DATASET ENTRIES:

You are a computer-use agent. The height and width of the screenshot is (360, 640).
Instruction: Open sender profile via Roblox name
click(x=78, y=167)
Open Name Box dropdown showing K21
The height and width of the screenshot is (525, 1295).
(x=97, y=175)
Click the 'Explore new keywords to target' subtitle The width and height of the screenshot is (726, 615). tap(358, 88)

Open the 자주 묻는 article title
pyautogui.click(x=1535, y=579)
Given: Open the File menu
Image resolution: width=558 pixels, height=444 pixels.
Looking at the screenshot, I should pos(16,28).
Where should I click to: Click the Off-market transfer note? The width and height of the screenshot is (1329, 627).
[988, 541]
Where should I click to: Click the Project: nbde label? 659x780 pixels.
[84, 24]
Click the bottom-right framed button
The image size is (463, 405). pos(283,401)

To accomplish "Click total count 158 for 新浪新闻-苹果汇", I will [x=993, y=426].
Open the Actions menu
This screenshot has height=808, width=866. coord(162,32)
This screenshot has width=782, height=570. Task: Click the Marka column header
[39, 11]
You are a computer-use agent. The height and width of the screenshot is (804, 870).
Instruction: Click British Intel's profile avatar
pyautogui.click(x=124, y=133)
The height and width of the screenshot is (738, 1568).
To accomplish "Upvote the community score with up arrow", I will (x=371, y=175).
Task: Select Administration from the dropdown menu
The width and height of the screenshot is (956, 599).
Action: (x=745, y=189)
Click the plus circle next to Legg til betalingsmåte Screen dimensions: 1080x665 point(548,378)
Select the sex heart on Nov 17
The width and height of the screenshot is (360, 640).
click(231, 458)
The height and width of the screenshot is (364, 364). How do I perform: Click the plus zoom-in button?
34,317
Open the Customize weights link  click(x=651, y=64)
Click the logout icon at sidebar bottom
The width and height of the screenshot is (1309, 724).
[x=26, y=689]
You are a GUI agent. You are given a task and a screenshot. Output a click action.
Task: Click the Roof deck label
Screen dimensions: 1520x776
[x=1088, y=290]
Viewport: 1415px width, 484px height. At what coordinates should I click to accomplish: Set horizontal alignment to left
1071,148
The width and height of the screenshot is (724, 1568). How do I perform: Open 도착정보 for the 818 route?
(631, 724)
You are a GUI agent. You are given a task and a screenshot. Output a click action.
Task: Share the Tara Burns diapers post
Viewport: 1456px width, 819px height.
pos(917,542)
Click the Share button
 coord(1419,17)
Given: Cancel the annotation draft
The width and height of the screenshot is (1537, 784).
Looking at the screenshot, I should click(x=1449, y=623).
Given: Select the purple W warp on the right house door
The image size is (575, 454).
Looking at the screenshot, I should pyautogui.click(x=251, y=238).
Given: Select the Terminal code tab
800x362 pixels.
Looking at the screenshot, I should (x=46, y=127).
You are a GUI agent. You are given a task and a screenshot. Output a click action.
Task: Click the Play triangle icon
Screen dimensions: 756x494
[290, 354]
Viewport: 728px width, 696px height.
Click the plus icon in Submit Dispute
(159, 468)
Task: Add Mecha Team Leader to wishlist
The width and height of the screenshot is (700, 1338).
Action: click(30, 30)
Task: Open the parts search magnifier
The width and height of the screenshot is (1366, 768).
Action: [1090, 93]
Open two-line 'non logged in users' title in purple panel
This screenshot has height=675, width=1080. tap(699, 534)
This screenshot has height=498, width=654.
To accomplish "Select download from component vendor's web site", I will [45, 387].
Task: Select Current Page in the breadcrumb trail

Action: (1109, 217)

TASK INSTRUCTIONS:
Repeat the data word for word, leaving out no line.

SOLVED EXERCISE:
You are a computer-use agent. The height and width of the screenshot is (360, 640).
Instruction: Open sender profile via Roblox name
click(x=78, y=167)
Open Name Box dropdown showing K21
The height and width of the screenshot is (525, 1295).
(x=97, y=175)
Click the 'Explore new keywords to target' subtitle The width and height of the screenshot is (726, 615). tap(358, 88)

Open the 자주 묻는 article title
pyautogui.click(x=1535, y=579)
Given: Open the File menu
Image resolution: width=558 pixels, height=444 pixels.
Looking at the screenshot, I should pos(16,28).
Where should I click to: Click the Off-market transfer note? The width and height of the screenshot is (1329, 627).
[988, 541]
Where should I click to: Click the Project: nbde label? 659x780 pixels.
[84, 24]
Click the bottom-right framed button
The image size is (463, 405). pos(283,401)

To accomplish "Click total count 158 for 新浪新闻-苹果汇", I will [x=993, y=426].
Open the Actions menu
This screenshot has height=808, width=866. coord(162,32)
This screenshot has width=782, height=570. Task: Click the Marka column header
[39, 11]
You are a computer-use agent. The height and width of the screenshot is (804, 870).
Instruction: Click British Intel's profile avatar
pyautogui.click(x=124, y=133)
The height and width of the screenshot is (738, 1568).
To accomplish "Upvote the community score with up arrow", I will (x=371, y=175).
Task: Select Administration from the dropdown menu
The width and height of the screenshot is (956, 599).
Action: (x=745, y=189)
Click the plus circle next to Legg til betalingsmåte Screen dimensions: 1080x665 point(548,378)
Select the sex heart on Nov 17
The width and height of the screenshot is (360, 640).
click(231, 458)
The height and width of the screenshot is (364, 364). How do I perform: Click the plus zoom-in button?
34,317
Open the Customize weights link  click(x=651, y=64)
Click the logout icon at sidebar bottom
The width and height of the screenshot is (1309, 724).
[x=26, y=689]
You are a GUI agent. You are given a task and a screenshot. Output a click action.
Task: Click the Roof deck label
Screen dimensions: 1520x776
[x=1088, y=290]
Viewport: 1415px width, 484px height. At what coordinates should I click to accomplish: Set horizontal alignment to left
1071,148
The width and height of the screenshot is (724, 1568). How do I perform: Open 도착정보 for the 818 route?
(631, 724)
You are a GUI agent. You are given a task and a screenshot. Output a click action.
Task: Share the Tara Burns diapers post
Viewport: 1456px width, 819px height.
pos(917,542)
Click the Share button
 coord(1419,17)
Given: Cancel the annotation draft
The width and height of the screenshot is (1537, 784).
Looking at the screenshot, I should click(x=1449, y=623).
Given: Select the purple W warp on the right house door
The image size is (575, 454).
Looking at the screenshot, I should pyautogui.click(x=251, y=238).
Given: Select the Terminal code tab
800x362 pixels.
Looking at the screenshot, I should (x=46, y=127).
You are a GUI agent. You are given a task and a screenshot. Output a click action.
Task: Click the Play triangle icon
Screen dimensions: 756x494
[290, 354]
Viewport: 728px width, 696px height.
Click the plus icon in Submit Dispute
(159, 468)
Task: Add Mecha Team Leader to wishlist
The width and height of the screenshot is (700, 1338).
Action: click(30, 30)
Task: Open the parts search magnifier
The width and height of the screenshot is (1366, 768).
Action: [1090, 93]
Open two-line 'non logged in users' title in purple panel
This screenshot has height=675, width=1080. tap(699, 534)
This screenshot has height=498, width=654.
To accomplish "Select download from component vendor's web site", I will [45, 387].
Task: Select Current Page in the breadcrumb trail

Action: (1109, 217)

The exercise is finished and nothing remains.